--- AIM OF THE TASK ---
Search the records for lines with the word "entry" and copy each match.

--- DATA ---
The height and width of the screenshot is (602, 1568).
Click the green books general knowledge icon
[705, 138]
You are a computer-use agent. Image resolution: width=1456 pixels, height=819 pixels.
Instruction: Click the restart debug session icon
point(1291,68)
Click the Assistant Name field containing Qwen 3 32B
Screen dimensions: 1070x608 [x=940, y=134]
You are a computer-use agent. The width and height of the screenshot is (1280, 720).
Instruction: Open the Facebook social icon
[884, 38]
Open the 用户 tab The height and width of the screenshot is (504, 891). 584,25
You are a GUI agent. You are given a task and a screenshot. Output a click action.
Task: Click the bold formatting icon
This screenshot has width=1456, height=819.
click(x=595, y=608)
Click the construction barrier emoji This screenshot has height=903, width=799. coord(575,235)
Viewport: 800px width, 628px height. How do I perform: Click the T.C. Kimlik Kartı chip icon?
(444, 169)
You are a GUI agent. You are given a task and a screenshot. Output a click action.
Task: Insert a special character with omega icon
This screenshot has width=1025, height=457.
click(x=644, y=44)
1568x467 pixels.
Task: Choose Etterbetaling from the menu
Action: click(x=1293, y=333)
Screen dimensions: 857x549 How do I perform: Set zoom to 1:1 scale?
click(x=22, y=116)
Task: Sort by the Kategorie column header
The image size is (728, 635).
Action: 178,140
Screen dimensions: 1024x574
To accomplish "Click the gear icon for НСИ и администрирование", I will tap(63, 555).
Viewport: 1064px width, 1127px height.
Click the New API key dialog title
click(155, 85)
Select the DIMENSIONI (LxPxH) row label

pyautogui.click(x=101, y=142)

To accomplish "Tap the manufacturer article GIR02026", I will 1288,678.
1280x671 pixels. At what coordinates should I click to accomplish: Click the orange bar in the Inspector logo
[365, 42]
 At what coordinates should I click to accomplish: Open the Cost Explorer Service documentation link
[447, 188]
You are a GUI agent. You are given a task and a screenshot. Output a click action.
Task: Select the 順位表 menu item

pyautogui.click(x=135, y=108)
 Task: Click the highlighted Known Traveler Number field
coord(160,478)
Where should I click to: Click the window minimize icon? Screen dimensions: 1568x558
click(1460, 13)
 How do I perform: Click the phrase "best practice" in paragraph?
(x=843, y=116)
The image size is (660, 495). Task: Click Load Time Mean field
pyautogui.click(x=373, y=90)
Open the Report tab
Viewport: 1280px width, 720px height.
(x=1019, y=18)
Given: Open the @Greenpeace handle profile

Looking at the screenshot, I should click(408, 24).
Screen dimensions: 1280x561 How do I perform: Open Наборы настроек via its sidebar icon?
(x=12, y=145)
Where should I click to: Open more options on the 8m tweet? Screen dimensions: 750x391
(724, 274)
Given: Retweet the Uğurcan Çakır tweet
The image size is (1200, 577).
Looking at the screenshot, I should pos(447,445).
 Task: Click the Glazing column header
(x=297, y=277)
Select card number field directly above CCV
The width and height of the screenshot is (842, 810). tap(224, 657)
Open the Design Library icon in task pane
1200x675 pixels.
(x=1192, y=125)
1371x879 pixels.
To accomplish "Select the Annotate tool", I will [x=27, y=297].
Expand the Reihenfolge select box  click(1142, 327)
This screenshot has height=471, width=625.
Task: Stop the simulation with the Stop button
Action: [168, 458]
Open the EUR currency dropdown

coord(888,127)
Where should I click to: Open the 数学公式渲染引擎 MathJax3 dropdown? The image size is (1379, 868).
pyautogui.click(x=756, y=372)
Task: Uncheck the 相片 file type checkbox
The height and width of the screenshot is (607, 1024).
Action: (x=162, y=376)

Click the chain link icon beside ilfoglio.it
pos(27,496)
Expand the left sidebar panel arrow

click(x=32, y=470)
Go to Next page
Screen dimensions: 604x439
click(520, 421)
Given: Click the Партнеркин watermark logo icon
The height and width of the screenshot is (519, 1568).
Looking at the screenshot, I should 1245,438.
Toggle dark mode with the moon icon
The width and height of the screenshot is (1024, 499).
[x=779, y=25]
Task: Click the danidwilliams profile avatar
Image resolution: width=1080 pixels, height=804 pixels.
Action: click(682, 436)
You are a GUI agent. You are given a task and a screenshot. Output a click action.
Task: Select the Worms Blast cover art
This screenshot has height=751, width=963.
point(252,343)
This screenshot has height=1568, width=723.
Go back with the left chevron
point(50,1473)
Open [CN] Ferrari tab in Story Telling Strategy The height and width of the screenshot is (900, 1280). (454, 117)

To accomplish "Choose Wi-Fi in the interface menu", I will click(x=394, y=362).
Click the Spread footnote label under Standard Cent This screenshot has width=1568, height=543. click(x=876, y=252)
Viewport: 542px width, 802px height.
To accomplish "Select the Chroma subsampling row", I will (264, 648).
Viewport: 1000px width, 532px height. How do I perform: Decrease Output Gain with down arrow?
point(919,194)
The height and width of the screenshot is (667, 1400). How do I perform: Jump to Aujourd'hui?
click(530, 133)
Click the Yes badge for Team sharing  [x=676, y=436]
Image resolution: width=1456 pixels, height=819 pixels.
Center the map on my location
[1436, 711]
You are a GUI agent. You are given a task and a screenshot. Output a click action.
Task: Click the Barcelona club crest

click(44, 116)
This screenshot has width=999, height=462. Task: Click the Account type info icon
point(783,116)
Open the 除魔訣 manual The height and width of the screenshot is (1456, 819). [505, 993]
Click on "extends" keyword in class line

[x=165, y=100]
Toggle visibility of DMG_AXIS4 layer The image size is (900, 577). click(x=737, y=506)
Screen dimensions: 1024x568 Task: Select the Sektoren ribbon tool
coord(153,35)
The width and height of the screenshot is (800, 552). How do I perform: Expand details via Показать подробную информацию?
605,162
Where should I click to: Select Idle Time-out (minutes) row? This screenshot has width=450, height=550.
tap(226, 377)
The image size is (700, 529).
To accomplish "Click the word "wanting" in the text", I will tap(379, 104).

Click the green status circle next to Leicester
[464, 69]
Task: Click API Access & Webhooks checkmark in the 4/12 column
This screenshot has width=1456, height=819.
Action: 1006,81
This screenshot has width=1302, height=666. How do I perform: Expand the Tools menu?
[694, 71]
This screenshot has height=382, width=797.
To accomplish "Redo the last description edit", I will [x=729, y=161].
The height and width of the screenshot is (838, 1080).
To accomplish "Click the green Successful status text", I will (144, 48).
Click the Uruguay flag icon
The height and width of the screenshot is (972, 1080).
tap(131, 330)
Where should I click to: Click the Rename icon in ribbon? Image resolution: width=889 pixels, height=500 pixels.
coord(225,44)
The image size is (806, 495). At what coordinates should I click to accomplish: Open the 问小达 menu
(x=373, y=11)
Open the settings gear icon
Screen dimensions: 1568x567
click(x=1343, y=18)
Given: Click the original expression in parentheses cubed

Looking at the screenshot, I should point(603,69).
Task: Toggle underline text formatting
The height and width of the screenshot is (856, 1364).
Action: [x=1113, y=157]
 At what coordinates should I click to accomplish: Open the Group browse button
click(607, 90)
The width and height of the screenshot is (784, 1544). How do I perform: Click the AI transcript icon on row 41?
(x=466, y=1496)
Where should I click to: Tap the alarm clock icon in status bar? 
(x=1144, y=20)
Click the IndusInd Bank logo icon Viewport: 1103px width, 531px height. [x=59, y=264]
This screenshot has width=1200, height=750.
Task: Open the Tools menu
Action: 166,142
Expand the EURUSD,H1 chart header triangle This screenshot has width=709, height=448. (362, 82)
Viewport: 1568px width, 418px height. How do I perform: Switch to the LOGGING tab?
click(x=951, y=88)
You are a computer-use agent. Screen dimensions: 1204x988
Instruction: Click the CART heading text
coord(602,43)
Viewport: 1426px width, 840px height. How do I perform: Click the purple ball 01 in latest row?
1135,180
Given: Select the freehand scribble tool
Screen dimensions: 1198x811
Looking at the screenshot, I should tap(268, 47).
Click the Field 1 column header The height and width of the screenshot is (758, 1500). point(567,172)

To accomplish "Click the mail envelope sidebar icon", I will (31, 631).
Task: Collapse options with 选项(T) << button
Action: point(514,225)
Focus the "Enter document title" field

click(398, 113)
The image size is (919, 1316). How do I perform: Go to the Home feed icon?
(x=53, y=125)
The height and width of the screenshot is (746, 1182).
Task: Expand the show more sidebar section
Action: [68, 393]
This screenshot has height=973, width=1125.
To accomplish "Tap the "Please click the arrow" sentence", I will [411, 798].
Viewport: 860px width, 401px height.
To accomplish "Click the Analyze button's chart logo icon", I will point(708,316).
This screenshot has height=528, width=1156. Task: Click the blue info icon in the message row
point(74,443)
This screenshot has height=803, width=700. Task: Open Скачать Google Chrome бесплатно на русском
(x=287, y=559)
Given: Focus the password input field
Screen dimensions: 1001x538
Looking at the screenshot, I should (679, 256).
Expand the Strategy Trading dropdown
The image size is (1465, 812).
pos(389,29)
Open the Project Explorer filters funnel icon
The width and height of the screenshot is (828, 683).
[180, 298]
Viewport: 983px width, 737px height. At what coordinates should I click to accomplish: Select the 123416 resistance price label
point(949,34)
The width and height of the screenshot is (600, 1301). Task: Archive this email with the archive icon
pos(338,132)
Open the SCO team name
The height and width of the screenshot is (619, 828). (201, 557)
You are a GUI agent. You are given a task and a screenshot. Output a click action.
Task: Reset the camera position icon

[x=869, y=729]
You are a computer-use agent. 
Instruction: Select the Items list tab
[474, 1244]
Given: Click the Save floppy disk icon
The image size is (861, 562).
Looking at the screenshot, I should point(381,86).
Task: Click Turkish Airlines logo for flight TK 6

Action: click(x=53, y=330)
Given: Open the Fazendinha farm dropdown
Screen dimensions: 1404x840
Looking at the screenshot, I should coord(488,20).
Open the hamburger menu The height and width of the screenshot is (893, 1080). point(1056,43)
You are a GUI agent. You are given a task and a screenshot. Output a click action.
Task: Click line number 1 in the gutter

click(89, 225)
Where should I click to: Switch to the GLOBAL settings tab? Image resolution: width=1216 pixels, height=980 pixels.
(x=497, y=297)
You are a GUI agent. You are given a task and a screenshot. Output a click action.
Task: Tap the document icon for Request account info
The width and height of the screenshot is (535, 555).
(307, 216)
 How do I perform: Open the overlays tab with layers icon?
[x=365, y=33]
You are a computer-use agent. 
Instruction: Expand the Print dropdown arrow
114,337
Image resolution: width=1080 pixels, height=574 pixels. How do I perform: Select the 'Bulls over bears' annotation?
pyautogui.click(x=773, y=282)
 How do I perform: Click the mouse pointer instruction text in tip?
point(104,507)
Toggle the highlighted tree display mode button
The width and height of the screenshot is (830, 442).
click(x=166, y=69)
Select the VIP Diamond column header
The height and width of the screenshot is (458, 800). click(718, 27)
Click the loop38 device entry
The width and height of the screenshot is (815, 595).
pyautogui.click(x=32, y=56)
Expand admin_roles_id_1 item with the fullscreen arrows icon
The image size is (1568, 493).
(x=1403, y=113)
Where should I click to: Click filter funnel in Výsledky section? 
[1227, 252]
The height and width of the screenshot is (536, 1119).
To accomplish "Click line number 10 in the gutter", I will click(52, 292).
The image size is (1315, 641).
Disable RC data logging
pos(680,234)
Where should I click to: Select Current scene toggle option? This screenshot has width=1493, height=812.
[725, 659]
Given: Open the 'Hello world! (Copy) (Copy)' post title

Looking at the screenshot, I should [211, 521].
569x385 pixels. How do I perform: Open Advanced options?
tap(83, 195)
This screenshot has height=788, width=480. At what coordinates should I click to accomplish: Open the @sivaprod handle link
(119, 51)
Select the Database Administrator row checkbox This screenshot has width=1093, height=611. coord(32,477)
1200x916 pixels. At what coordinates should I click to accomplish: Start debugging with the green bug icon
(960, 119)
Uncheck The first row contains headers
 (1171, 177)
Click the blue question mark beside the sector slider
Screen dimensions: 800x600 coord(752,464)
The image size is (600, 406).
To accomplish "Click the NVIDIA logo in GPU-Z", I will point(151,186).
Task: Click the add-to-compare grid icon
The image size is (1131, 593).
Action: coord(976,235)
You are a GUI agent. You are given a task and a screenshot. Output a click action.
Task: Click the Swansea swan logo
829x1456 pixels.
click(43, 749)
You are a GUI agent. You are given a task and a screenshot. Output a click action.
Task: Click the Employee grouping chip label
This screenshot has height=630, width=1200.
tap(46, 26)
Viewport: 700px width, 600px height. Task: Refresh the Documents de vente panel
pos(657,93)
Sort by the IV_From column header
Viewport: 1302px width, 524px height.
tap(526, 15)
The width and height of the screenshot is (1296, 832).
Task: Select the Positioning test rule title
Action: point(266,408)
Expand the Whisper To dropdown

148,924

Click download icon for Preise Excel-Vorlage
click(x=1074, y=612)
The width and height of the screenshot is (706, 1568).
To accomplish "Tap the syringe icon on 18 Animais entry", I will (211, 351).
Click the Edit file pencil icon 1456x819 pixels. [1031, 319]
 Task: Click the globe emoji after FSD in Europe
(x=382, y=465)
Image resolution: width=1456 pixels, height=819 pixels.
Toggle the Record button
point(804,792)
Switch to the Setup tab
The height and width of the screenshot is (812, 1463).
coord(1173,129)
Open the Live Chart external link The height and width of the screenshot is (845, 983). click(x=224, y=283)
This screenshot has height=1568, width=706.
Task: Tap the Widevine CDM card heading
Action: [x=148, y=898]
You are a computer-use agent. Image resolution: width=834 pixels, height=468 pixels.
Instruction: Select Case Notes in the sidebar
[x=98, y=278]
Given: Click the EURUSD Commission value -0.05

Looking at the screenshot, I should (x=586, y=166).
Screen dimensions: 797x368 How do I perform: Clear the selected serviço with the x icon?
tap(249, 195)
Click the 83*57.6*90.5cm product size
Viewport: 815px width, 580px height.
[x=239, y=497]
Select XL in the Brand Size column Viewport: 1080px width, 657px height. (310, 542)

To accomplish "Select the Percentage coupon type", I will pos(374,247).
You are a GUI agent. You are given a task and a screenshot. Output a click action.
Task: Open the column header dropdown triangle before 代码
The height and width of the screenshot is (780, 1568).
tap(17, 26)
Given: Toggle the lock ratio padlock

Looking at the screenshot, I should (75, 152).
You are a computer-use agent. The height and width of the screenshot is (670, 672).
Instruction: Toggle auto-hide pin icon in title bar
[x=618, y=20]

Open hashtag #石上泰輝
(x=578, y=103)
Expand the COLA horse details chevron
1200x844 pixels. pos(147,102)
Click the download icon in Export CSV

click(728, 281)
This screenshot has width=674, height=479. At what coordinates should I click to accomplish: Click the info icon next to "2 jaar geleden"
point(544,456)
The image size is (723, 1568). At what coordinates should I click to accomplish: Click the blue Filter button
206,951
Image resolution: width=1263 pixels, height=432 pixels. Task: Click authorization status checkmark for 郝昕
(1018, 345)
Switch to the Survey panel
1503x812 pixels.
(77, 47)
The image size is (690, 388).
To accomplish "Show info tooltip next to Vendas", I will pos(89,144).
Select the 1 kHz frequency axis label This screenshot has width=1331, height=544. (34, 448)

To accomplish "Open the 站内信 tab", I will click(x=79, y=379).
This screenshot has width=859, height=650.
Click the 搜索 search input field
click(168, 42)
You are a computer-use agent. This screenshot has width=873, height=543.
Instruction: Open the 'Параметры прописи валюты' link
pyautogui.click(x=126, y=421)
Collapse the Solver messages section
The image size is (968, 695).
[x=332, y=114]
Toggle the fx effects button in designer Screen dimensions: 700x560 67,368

--- SOLUTION FOR THIS TASK ---
Click the loop38 device entry
To accomplish "Tap the syringe icon on 18 Animais entry", I will (211, 351).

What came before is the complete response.